En aquel ocho de diciembre del dos mil cuatro, Roberto, Sara y yo fuimos al cine, pasamos desapercibidos por el Paseo de la Reforma y en 5 de mayo tomamos café. A ella la despedimos como a las nueve, pues le había propuesto a Roberto caminar a casa, todo en memoria de los viejos tiempos. Él, con sonrisa y abrazo, dijo que adelante. Nos fuimos en metro, luego abordamos un colectivo, después nos bajamos para andar a pie. En el sur de la ciudad había llovizna, pero en vez de aguarnos la fiesta, nos divirtió, fue nuestra última escena romántica. Al cruzar por la esquina entre Oliva y Troncoso, nos salió al paso un viejo conocido: Gaspar.

―¡Vaya! Mi estimado Camay, es un gustazo verte por aquí. Tenías olvidados a los amigos ¿Qué tal, Rudy? ¿Cómo te va? ―Gaspar se veía más flaco, medio calvo, seguramente se drogaba mucho.

―¡Rudy, no le hagas caso, vámonos!

―¿A dónde vas, muñeca? Tu y yo tenemos muchos recuerdos ¿Ya olvidaste lo del lote baldío? ¿Acaso no gemías de placer? Además, tú luego viniste a romper mi nariz. Ya sabías boxear, aquí el mánager te enseñó muy bien.

―¡Rudy, vámonos! Gaspar miente ―Roberto me empujó la espalda para hacerme avanzar más rápido. Yo me detuve. Suspiré, mi decisión también había sido tomada, lo hice por orgullo, no iba a dejar que al final de todo Camay saliera con más poder que yo. Lo que pasó aquella noche lo dispuse porque me convenía.

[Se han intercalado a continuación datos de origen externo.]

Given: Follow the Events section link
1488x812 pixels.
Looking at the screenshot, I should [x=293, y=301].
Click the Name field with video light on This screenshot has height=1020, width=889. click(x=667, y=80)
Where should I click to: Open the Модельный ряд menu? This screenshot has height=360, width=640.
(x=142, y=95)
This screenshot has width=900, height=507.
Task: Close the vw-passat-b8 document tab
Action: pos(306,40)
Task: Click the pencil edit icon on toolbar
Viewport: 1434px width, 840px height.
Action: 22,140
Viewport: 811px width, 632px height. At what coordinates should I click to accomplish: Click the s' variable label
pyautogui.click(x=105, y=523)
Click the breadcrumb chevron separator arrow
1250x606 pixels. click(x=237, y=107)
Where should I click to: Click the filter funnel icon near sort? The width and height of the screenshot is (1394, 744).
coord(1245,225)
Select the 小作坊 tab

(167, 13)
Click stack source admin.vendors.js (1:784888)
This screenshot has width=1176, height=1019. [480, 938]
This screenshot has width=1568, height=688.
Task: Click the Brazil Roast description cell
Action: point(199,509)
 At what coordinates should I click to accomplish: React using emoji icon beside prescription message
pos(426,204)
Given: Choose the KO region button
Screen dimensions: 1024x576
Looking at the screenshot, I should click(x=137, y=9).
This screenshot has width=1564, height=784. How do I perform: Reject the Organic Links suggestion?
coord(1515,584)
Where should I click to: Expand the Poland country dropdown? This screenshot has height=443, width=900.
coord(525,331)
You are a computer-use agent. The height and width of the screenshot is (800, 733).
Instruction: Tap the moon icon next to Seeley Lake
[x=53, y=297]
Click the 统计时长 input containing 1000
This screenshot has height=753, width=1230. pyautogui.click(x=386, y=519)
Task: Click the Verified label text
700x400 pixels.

Quería volver al pasado sin olvidar la dicha del presente. En esa esquina había iniciado mi aventura y pensé que ahí debía terminar, por eso lo miré de frente para decirle:

―Eres tú el que miente, lo has hecho a lo largo de este tiempo. Es de lo primero que te pedí. Hace mucho que lo sé todo, antes de las olimpiadas saliste a buscar a Gaspar, transgrediste lo que te había prohibido ¿Por qué no hice nada? Te lo diré: Eran treinta años de espera por mi gloria olímpica, en todo este tiempo fue lo único importante para mí. Hoy que ya no me sirves me despido. No puedo negar que te quise, te ame, pero te volviste posesivo y eso me desanimó. Sara me ha hecho ver las cosas y aún puedo rehacer mi vida aunque ya esté medio viejo. En una semana volaremos a España. Por si no lo sabías, Gaspar es un boxeador que se quedó fuera de mi gimnasio por ser un agresor callejero, desde entonces ha sido mi cazador de talentos. Camay, me hiciste un favor y yo te lo pagué con otro. Ahora, estés o no de acuerdo, estamos a mano. Gaspar, ahí te lo dejo, yo me largo.

Camay bajó despacio la cabeza al ver que Gaspar sacaba su revólver, sabía lo que vendría, no dijo nada ni siquiera se volvió a mover, allí estaba como triste y sólo alcancé a escucharle un sollozo leve. De esa forma, en la penumbra de aquella esquina suburbana y mientras yo me iba, retumbó una descarga.